Web-crawling using Apache Camel and jQuery selectors

October 5, 2013

This article explains how to do web-crawling with Apache Camel’s Groovy DSL and jQuery-like selectors from jSoup library.

Using an example script that grabs all images from Macenstein’s Mac Chick Of The Month page, I’ll walk you through the different parts required for simple crawling. This task is perfectly suited to see the power of this approach, because images are contained in a variety of ways making the test script much more realistic than a plain Hello World. The beautiful content is just a very pleasant side effect.

The script follows links to blog posts and pagination (“Next page”), extracts image references from HTML pages, saves images or follows links to them until the final image was reached. Processing aborts if either all images were saved or the image already exists on harddisk.

Apache Camel turns out to be perfect for defining the workflow, i.e. following links, saving images and converting URLs to HTML content.

With jSoup on the other hand it’s easy to extract data from HTML pages by using its jQuery-like selector syntax.

At the end of the day, the hardest part is to define the list of image selectors. The way images are included in Macenstein’s MCOTM archive changed significantly over last 7 years making it a challenging task.

Now let’s start and have a look at the full groovy script.

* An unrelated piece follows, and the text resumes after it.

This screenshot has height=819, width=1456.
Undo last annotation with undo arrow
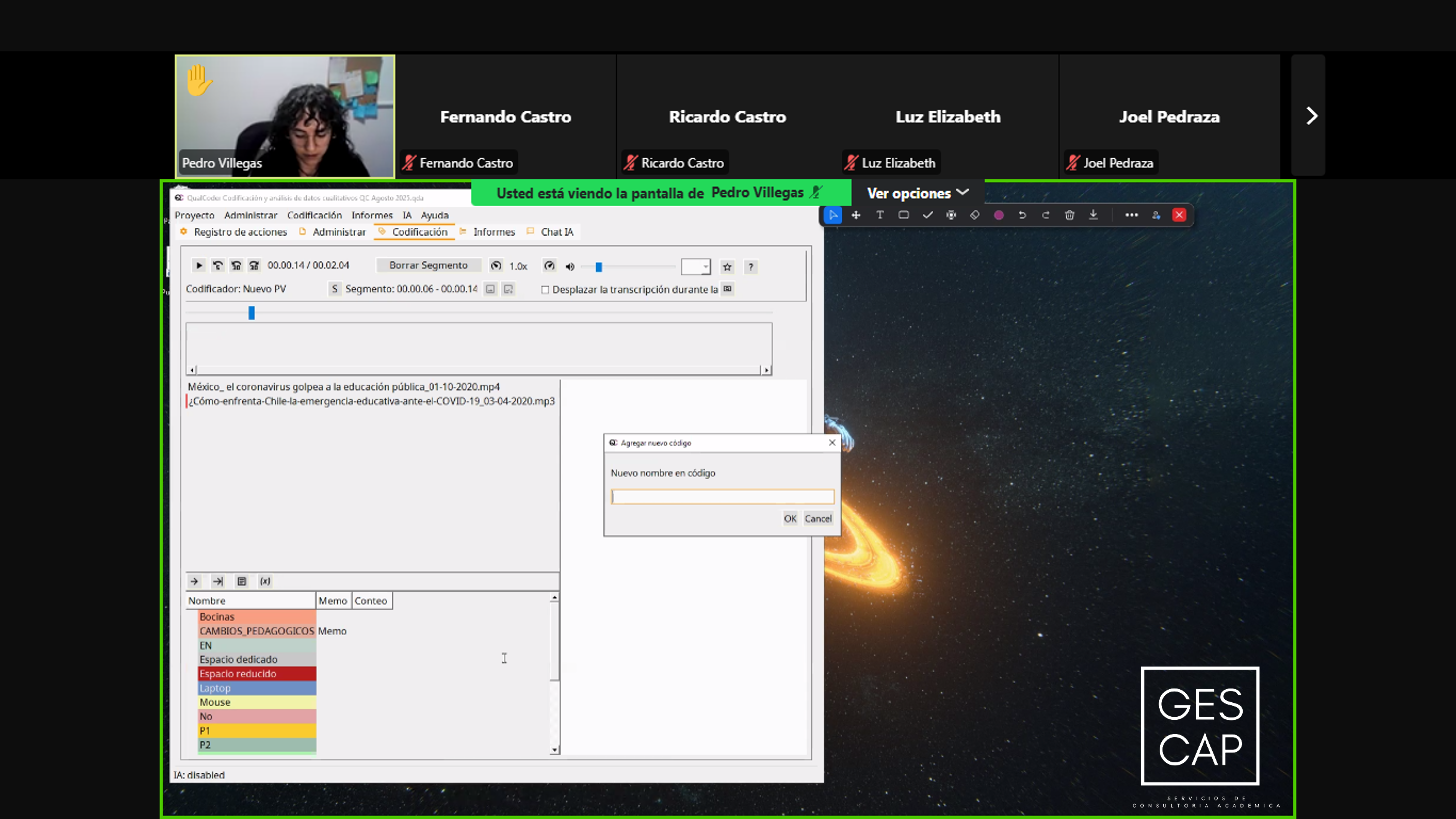(x=1022, y=215)
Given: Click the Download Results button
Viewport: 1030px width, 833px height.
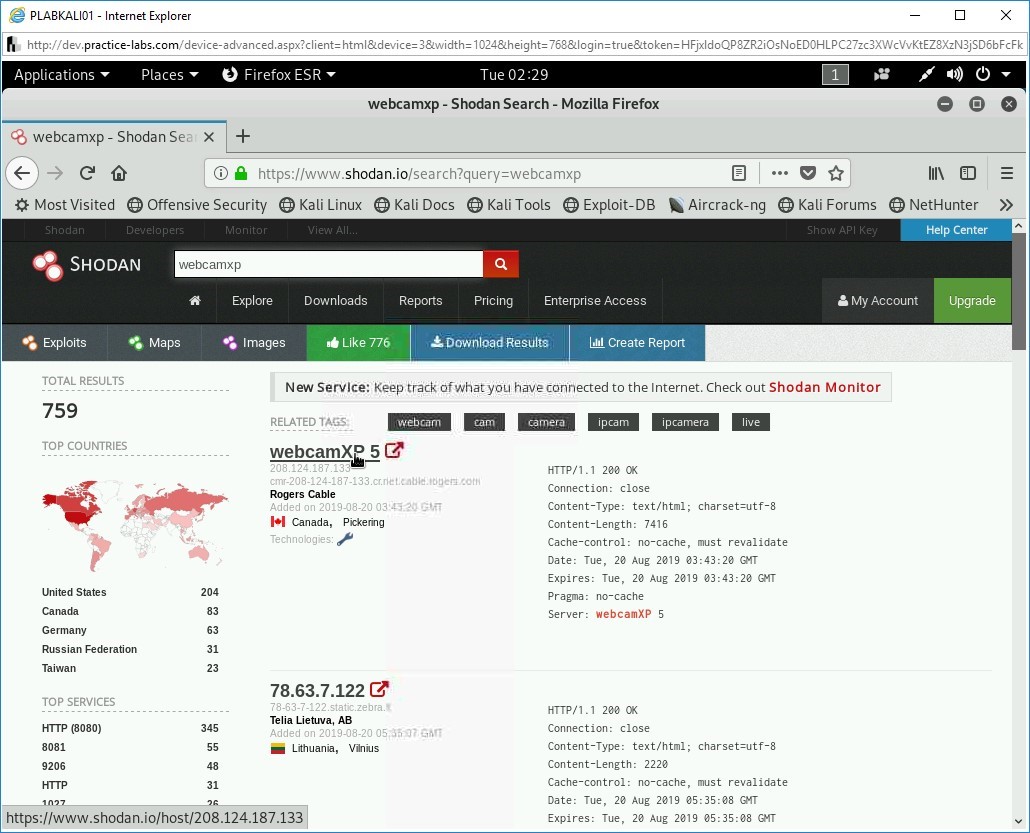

import org.apache.camel.CamelContext
import org.apache.camel.Exchange
import org.apache.camel.LoggingLevel;
import org.apache.camel.ProducerTemplate
import org.apache.camel.builder.RouteBuilder
import org.apache.camel.impl.DefaultCamelContext
import org.jsoup.Jsoup
import org.apache.camel.model.ProcessorDefinition
import org.apache.camel.model.language.SimpleExpression
import org.apache.camel.component.file.GenericFileOperationFailedException

@Grapes([
    @Grab("org.apache.camel:camel-groovy:2.11.1"),
    @Grab("org.jsoup:jsoup:1.7.2"),
    @Grab("org.slf4j:slf4j-simple:1.7.5")])
class McotmGrabber extends RouteBuilder {
    // Target directory to store files
    def TARGET_DIR = "/Users/dennis/Inbox/mcotm"

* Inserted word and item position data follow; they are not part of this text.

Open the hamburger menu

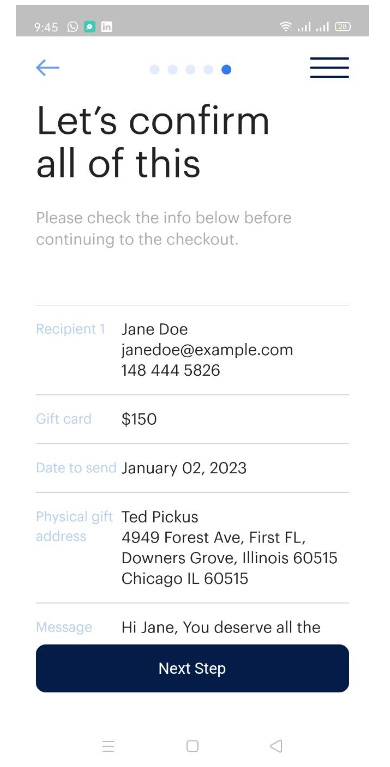pyautogui.click(x=329, y=68)
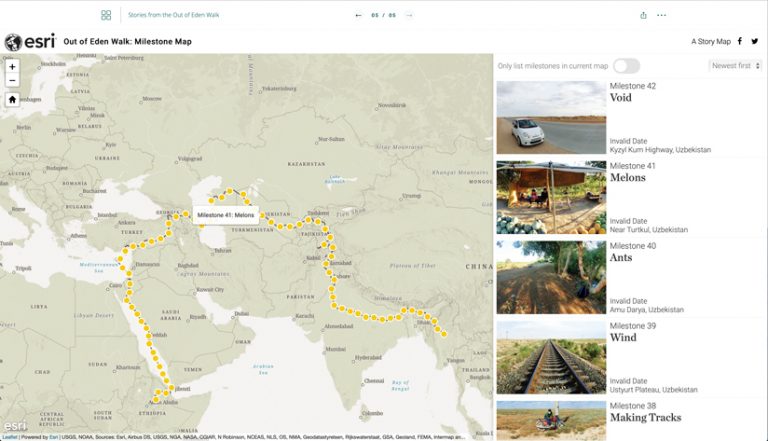Open the Newest first sort dropdown

point(733,66)
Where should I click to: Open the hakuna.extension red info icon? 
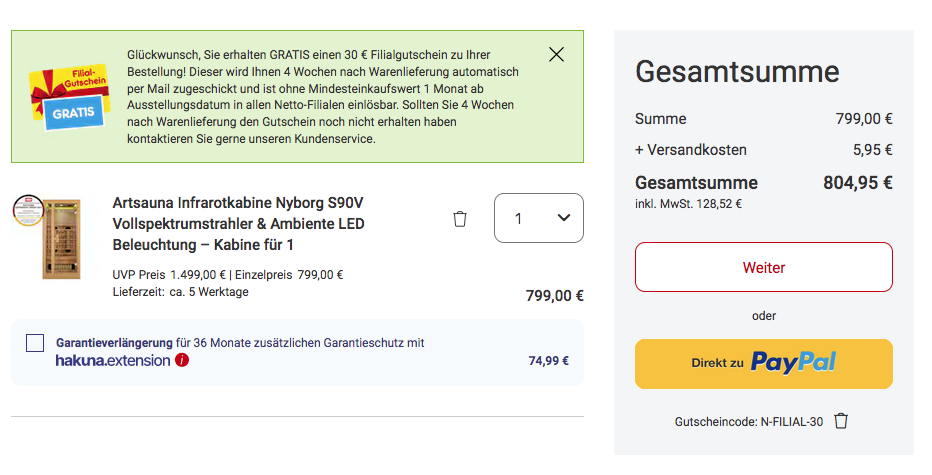pos(182,360)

    // List of jSoup selectors for links to follow and images to download
    def LINK_SELECTOR = [
        // image tags inside of external links
        'div.postarea a[href~=^(?!http://(www.)?macenstein.com)] img[src~=http.*macenstein]',
        // links to image pages
        'div.postarea a[href~=http.*macenstein]:has(img[src~=http.*macenstein])',
        // image tags not inside of links
        'div.postarea *:not(a) > img[src~=http.*macenstein]',
        // don't follow dead link but use image instead
        'div.postarea a[href^=http://macenstein.com/default/archives] > img[src~=http.*macenstein]',
        // pagination within post
        'div.postarea a[href~=^http.*macenstein.*/\\d/?$]'
    ].join(',')

    // Picture to ignore, like ads and banners
    def BLACKLIST = [
        'http://www.macenstein.com/forum/',
        '^http://macenstein.com/default/archives/\\d+(/\\d*)?$',  //dead links
        'http://www.macenstein.com/images/mg/mg_end_bar.jpg',
        'http://www.macenstein.com/images/mg/macchick2.jpg',
        'http://macenstein.com/images/banners/mcotm_contest_banner.jpg',
        'http://www.macenstein.com/banners/ads/macheist/Bigbox02.png',
        'http://www.macenstein.com/images/mg/2007_04/minx.jpg',
        'http://www.macenstein.com/images/2009/mg/09_10/boom.jpg'
    ]

    // Track visited link to avoid loops
    def visitedLinks = []

    // Workflow runs only as long as this is true
    def workflowEnabled = true

    static void main(String[] args) {
        CamelContext context = new DefaultCamelContext()
        // Streamcaching required if stream is used more than once
        context.setStreamCaching(true)
        context.addRoutes(new McotmGrabber())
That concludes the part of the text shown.